08 The Pumping Lemma

Why the Pumping Lemma?

Everything up to now has been about showing languages ARE regular — by building DFAs, NFAs, or regexes. But what if you suspect a language isn't regular? You can't just say "I tried to build a DFA and couldn't" — maybe you're not clever enough.

The pumping lemma gives you a proof technique for showing a language is NOT regular. It exploits a structural limitation of all finite automata: they have finitely many states, so any long enough string must revisit a state (pigeonhole principle), creating a loop that can be "pumped" (repeated).

The Intuition: Pigeonhole Loops

The pigeonhole argument: A DFA has \(p\) states. If it reads a string of length \(\geq p\), it visits \(\geq p+1\) states (including the start). By the pigeonhole principle, some state must be visited twice — that's a loop.

A loop means: whatever string takes you around the loop can be repeated any number of times (0, 1, 2, ...) and the DFA still lands in the same state afterward. So if the original string is accepted, "pumped" versions must be too.

If a language has strings where pumping breaks membership, no DFA can recognize it — the language isn't regular.

Visualize it: String \(w = xyz\) with \(|w| \geq p\).

The loop on \(q_j\) (labeled \(y\)) can be traversed 0, 1, 2, ... times:

\(xy^0z = xz\) must also be accepted
\(xy^1z = xyz\) accepted (original)
\(xy^2z = xyyz\) must also be accepted
\(xy^iz\) for any \(i \geq 0\)

Formal Statement

Pumping Lemma for Regular Languages.
If \(L\) is regular, then there exists a number \(p \geq 1\) (the pumping length) such that for every string \(w \in L\) with \(|w| \geq p\), there exists a split \(w = xyz\) satisfying:

\(|y| > 0\) — the pumped part is non-empty
\(|xy| \leq p\) — the loop occurs within the first \(p\) characters
For all \(i \geq 0\): \(xy^iz \in L\) — pumping preserves membership

The Quantifier Structure

The quantifier nesting is crucial — it determines what YOU control and what the ADVERSARY controls:

\(\exists\, p\) \(\forall\, w \in L,\; |w| \geq p\) \(\exists\, xyz = w\) \(\forall\, i \geq 0\) : \(xy^i z \in L\)

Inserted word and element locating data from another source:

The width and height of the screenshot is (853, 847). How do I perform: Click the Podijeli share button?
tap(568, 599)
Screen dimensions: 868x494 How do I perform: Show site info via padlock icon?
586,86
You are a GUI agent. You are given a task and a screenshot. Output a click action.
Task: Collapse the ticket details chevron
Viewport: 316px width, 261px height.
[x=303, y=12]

Reading left to right: "There exists \(p\)... for all long enough \(w\)... there exists a split... for all pump values... membership holds."

The Adversarial Game

To disprove regularity, you negate the lemma. The proof becomes a game between you (the prover) and an adversary (who defends regularity).

The Pumping Lemma Game (to prove \(L\) is NOT regular):

Adversary (defends regular)	You (attack)
1. Picks \(p\) — any positive integer
	2. Pick \(w \in L\) with \(\|w\| \geq p\)
3. Picks split \(w = xyz\) satisfying \(\|y\|>0\) and \(\|xy\| \leq p\)
	4. Pick \(i\) such that \(xy^iz \notin L\)

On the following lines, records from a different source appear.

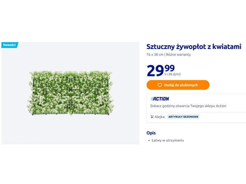
Task: Click the Alejka label
Action: pyautogui.click(x=160, y=117)
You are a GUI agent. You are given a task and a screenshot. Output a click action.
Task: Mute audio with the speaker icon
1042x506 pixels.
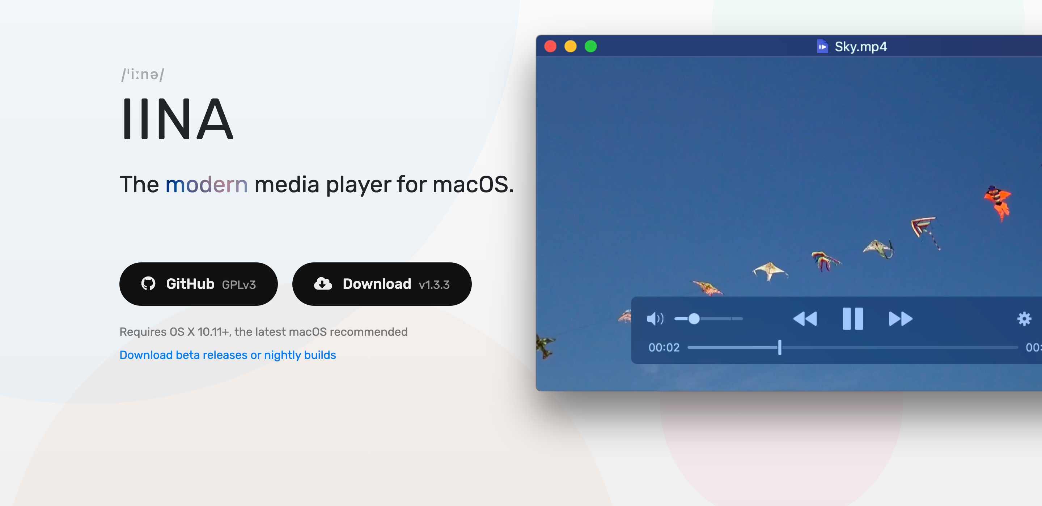tap(654, 318)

Critical rules of engagement:

You DON'T get to pick \(p\). Your argument must work for ANY \(p\). Write your \(w\) in terms of \(p\).
You DON'T get to pick the split. You must show that ALL valid splits fail. This means reasoning about arbitrary \(x, y, z\) subject to \(|y| > 0\) and \(|xy| \leq p\).
The constraint \(|xy| \leq p\) is your most powerful weapon — it forces \(y\) to be in the first \(p\) characters.

The Proof Scheme

Template for pumping lemma proofs:

Assume for contradiction that \(L\) is regular.
Then the pumping lemma gives us a pumping length \(p\).
Choose \(w \in L\) with \(|w| \geq p\). (Strategic choice — must be in the language!)
Consider any split \(w = xyz\) with \(|y| > 0\) and \(|xy| \leq p\).
Show that some \(xy^iz \notin L\) — find a specific \(i\) that breaks it.
Contradiction. The pumping lemma is violated, so \(L\) is not regular.

Example 1: \(L = \{0^n 1^n \mid n \geq 0\}\)

The classic example. Equal numbers of 0s followed by equal numbers of 1s.

Step 1: Assume \(L\) is regular

Then by the pumping lemma, there exists a pumping length \(p\).

Step 2: Choose \(w = 0^p 1^p\)

\(w \in L\) because it has \(p\) zeros followed by \(p\) ones. \(|w| = 2p \geq p\).

Step 3: Consider any valid split \(w = xyz\)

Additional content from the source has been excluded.